Demirel’lerin çocuklarının olmaması ayrı bir talihsizlik idi. Nazmiye Hanım’ın evlenmek için 7 yıl beklediğini yazdı gazeteler. Yalnız o yıllarda değil, sonrasında yalnızdı.

Konu mankeni gibi yanında taşıdığı yıllarda bile.

Hastanede odasında yine yapayalnız gözlerini yumduğunu da öğrendik. İlk gecesini hastane morgunda ikinci gecesini İslâmköy Devlet Hastanesi morgunda geçirdi. Ankara’da vefat ettiği gecenin ertesi sabahı, kardeşi Ali Şener, Başkent Hastanesi’nin morgundan sessiz sedasız alarak İslâmköy’e götürdü. O iki gün boyunca bizim patron Güniz Sokak’taki evinde taziyeleri kabul ediyordu.

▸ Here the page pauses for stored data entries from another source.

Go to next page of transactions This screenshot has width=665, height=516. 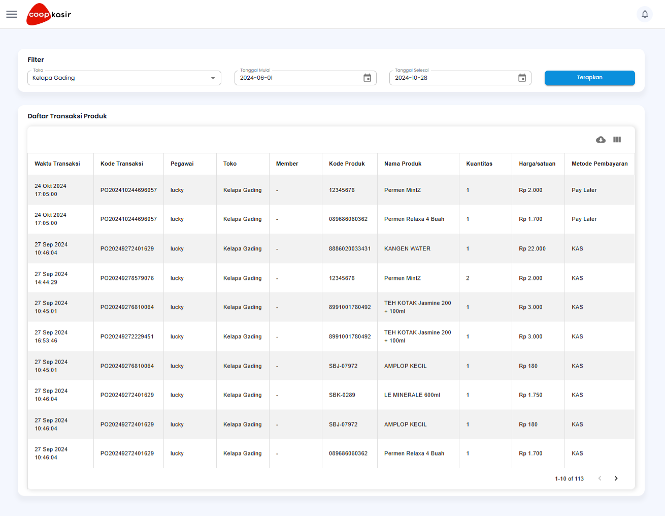pyautogui.click(x=616, y=478)
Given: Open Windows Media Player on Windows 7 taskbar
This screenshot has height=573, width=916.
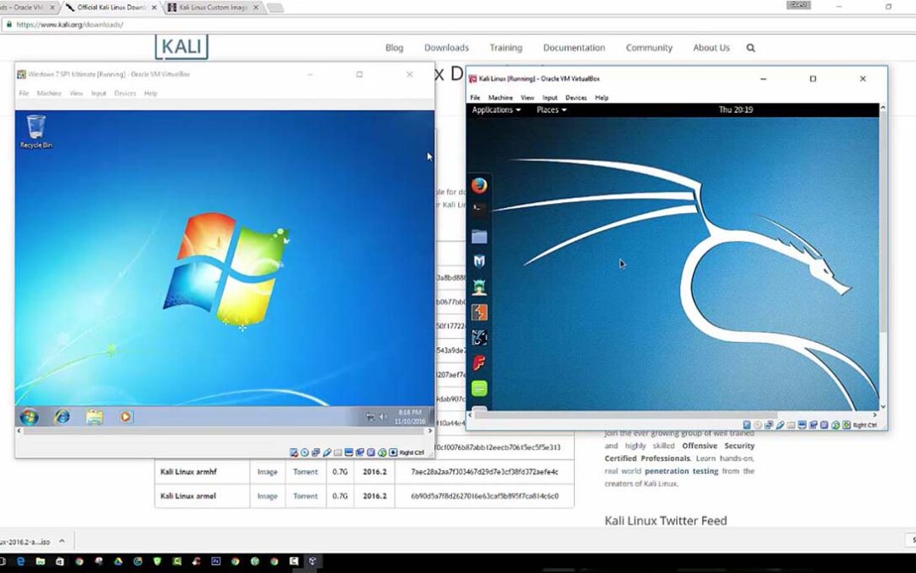Looking at the screenshot, I should coord(126,417).
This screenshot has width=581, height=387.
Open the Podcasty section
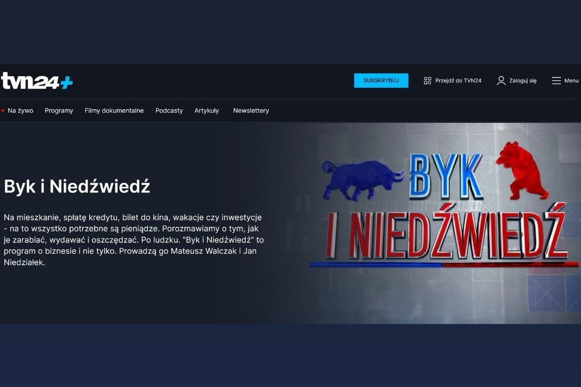click(x=169, y=110)
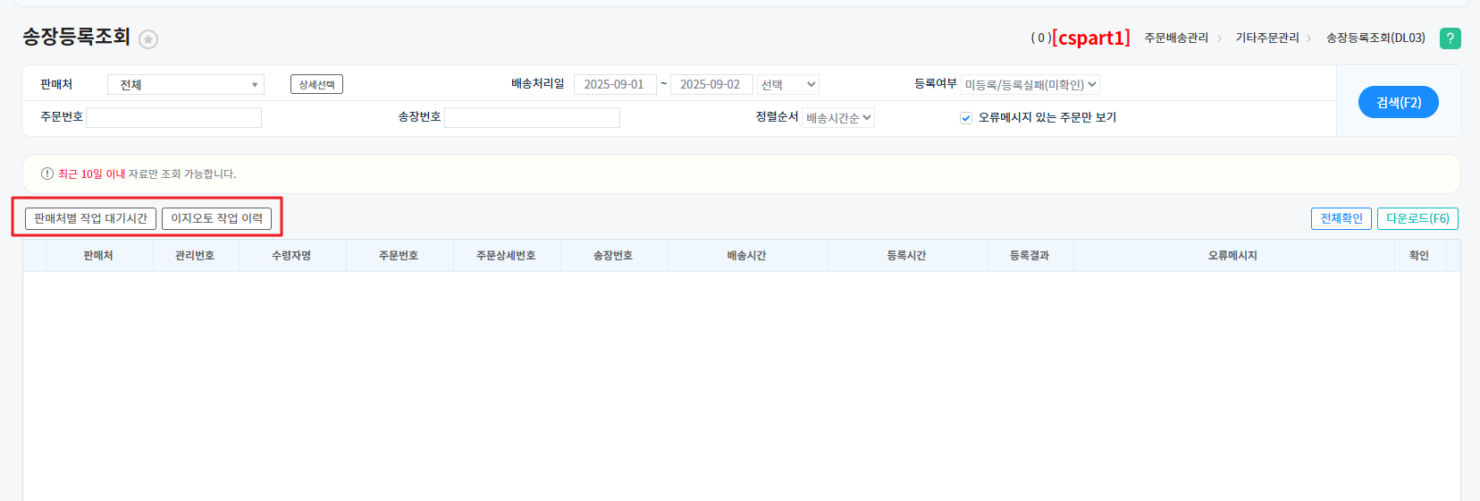Click the 상세선택 button
The height and width of the screenshot is (501, 1480).
pos(316,84)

Bildiğimiz kadarı ile Türk-İslâm örfünde taziyeler, merhumun toprağa verilişini takiben olmaz mı?

            Bir elmanın iki yarısı gibiydik diyorsun, 65 yıllık hayat arkadaşımdı diyorsun. Niye yanında değildin, toprağa veriliş anına kadar? O mübarek kadın, bunu hak etmiyor muydu? Nazmiye Hanım’ın kardeşlerine olan düşkünlüğünü biliyordum. Ali Şener’in yanında olması onun yalnızlığını örtmeye yeter miydi?

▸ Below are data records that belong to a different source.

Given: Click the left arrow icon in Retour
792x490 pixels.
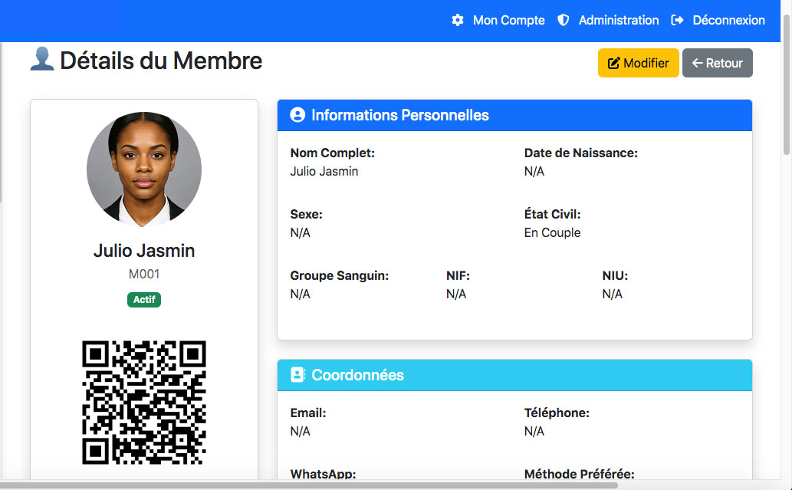Looking at the screenshot, I should tap(697, 64).
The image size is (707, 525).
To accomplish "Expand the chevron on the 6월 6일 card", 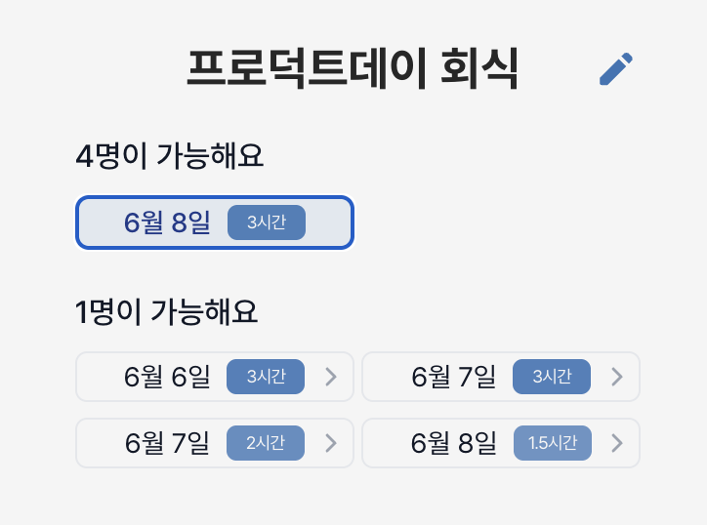I will point(331,377).
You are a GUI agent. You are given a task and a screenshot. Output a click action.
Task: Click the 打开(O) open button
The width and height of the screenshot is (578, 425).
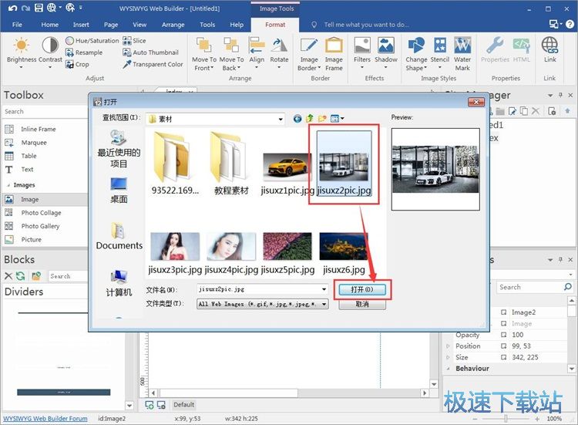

            Devlet, eskortlarla Ankara’dan bir first layd’sini uğurladı. Kim bilir kendisi nasıl hayâl etmişti son yolculuğuna çıkışını. O, Süleyman Bey’i hiç yalnız bırakmamıştı, Zincirbozan’da sürgünde iken bile.

Dünyadaki, kendisi için o son gününde, 65 yılın hükmü yoktur artık. Eğer hayatını kaybeden Süleyman Demirel olsa idi; o son İslâmköy yolculuğunda ne mazereti olursa olsun, Nazmiye Hanım evinin direğini, birlikte çıktıkları İslâmköy’e tek başına gönderir miydi hiç ?

            Defin, mecburiyetler dolayısıyla gecikecekse, merhumun son gecesini evinde geçirmesi tercih edilmez mi Anadolu insanınca? Ben şahsen ahde-vefa kelimesine artık inanmıyorum.

            Saygılarımla.

 

Not : Hafta içinde eski dost Eczacı Erşan Şölen’i, dün de Ödemiş Belediyesi’nin emekli Muhasebe Memurlarından, kibar ve efendi bir kardeşimiz olan Ayhan Pekçetin’i ahirete uğurladık. Mekânları cennet olsun. Kederli eşleri ve çocukları ile Erdem Şölen kardeşime sabırlar diliyorum.